Schönheitsreparaturen

Der unter anderem für das Wohnraummietrecht zuständige VIII. Zivilsenat des Bundesgerichtshofs hat seine Rechtsprechung zur Wirksamkeit von Formularklauseln in einem Mietvertrag fortgeführt, die den Mieter bei Beendigung des Mietverhältnisses zur Zahlung eines vom Zeitablauf und von der Abnutzung der Wohnung abhängigen Anteils an den Kosten für noch nicht fällige Schönheitsreparaturen verpflichten (Quotenabgeltungsklauseln).

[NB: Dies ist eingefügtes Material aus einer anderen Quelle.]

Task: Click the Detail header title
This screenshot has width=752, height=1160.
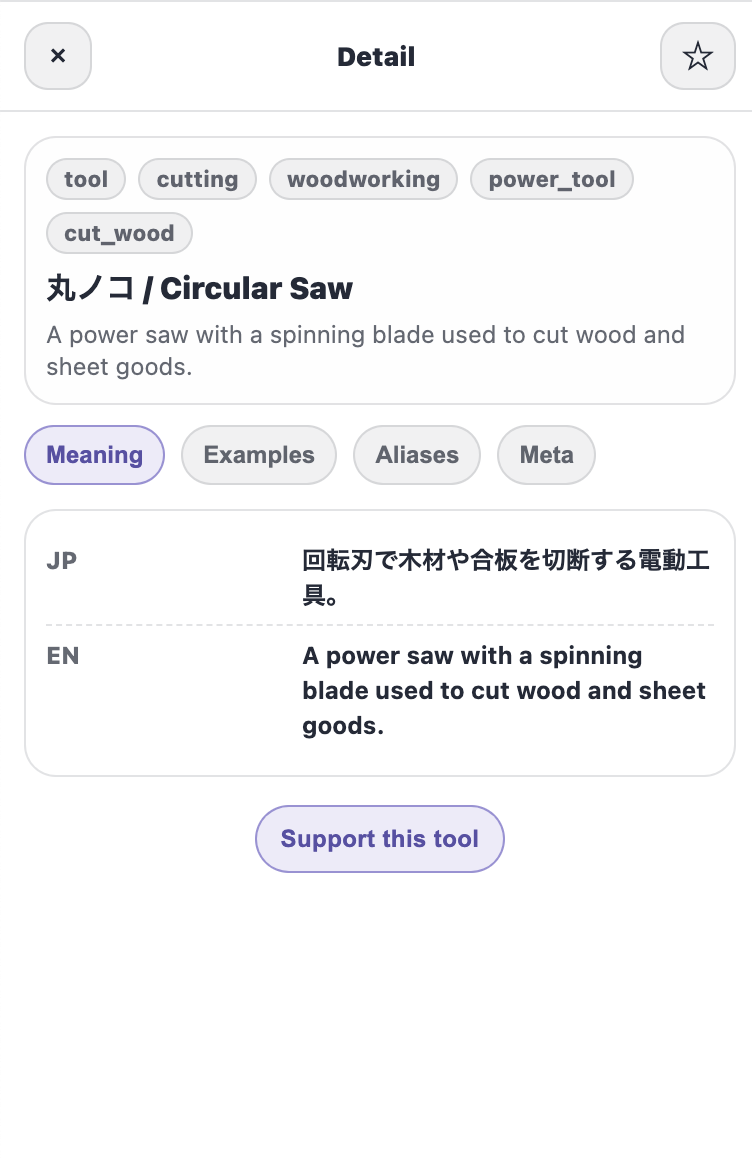Action: pos(376,56)
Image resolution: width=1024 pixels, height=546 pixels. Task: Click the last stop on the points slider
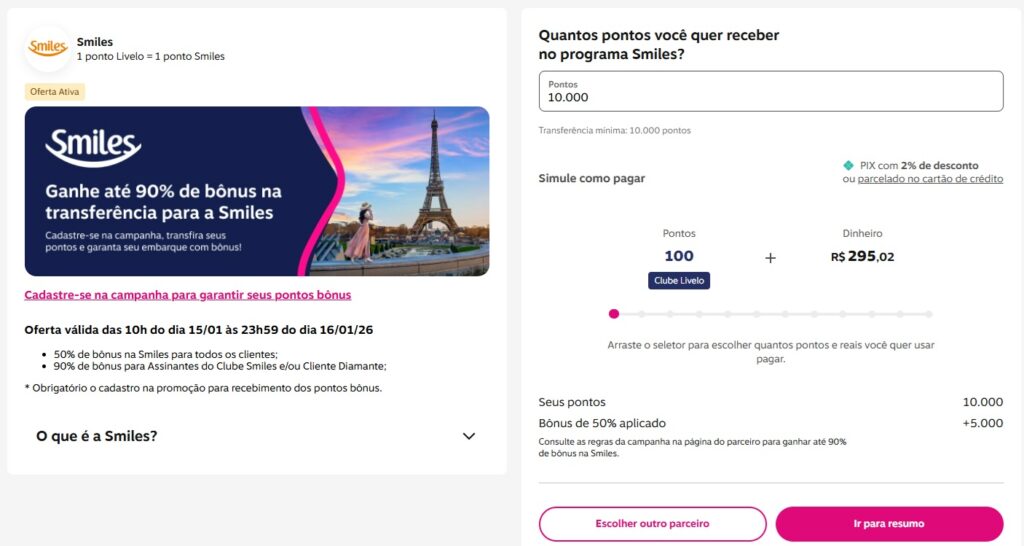point(928,314)
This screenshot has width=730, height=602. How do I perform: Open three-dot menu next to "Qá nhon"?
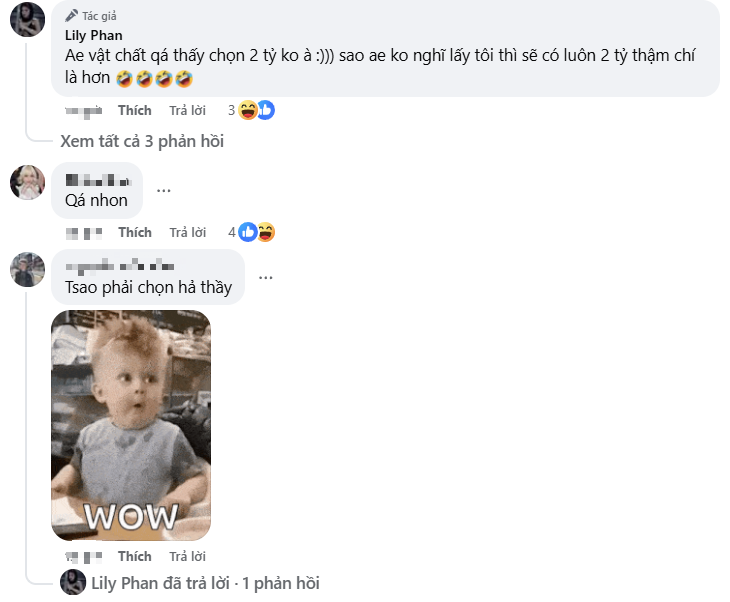point(164,189)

Durch Urteil vom 18. Oktober 2006 hat der Bundesgerichtshof entschieden, dass Abgeltungsklauseln wegen unangemessener Benachteilung des Mieters gemäß § 307 Abs. 1 Satz 1, Abs. 2 Nr. 1 BGB unwirksam sind, wenn sie ihn zur Zahlung der Kosten für noch nicht fällige Schönheitsreparaturen nach feststehenden Prozentsätzen auch dann verpflichten, wenn ein diesem Kostenanteil entsprechender Renovierungsbedarf aufgrund des tatsächlichen Erscheinungsbilds der Wohnung noch nicht gegeben ist (Quotenabgeltungsklauseln mit "starrer" Abgeltungsquote).

Nunmehr hat der Bundesgerichtshof entschieden, dass auch eine Quotenabgeltungsklausel, die die Beachtung des tatsächlichen bzw. zu erwartenden Renovierungsbedarfs ermöglicht (Quotenabgeltungsklauseln mit "flexibler" Abgeltungsquote) im Einzelfall deshalb unwirksam sein kann, weil sie dem durchschnittlichen Mieter nicht hinreichend klar und verständlich macht, wie die Abgeltungsquote konkret zu berechnen ist, und damit gegen das in § 307 Abs. 1 Satz 1 und 2 BGB normierte Transparenzgebot verstößt. Die Klausel ist somit daraufhin zu prüfen, ob ein juristisch nicht gebildeter Vertragspartner die Klausel ohne weiteres versteht und er die Möglichkeit von Einwänden erkennen kann.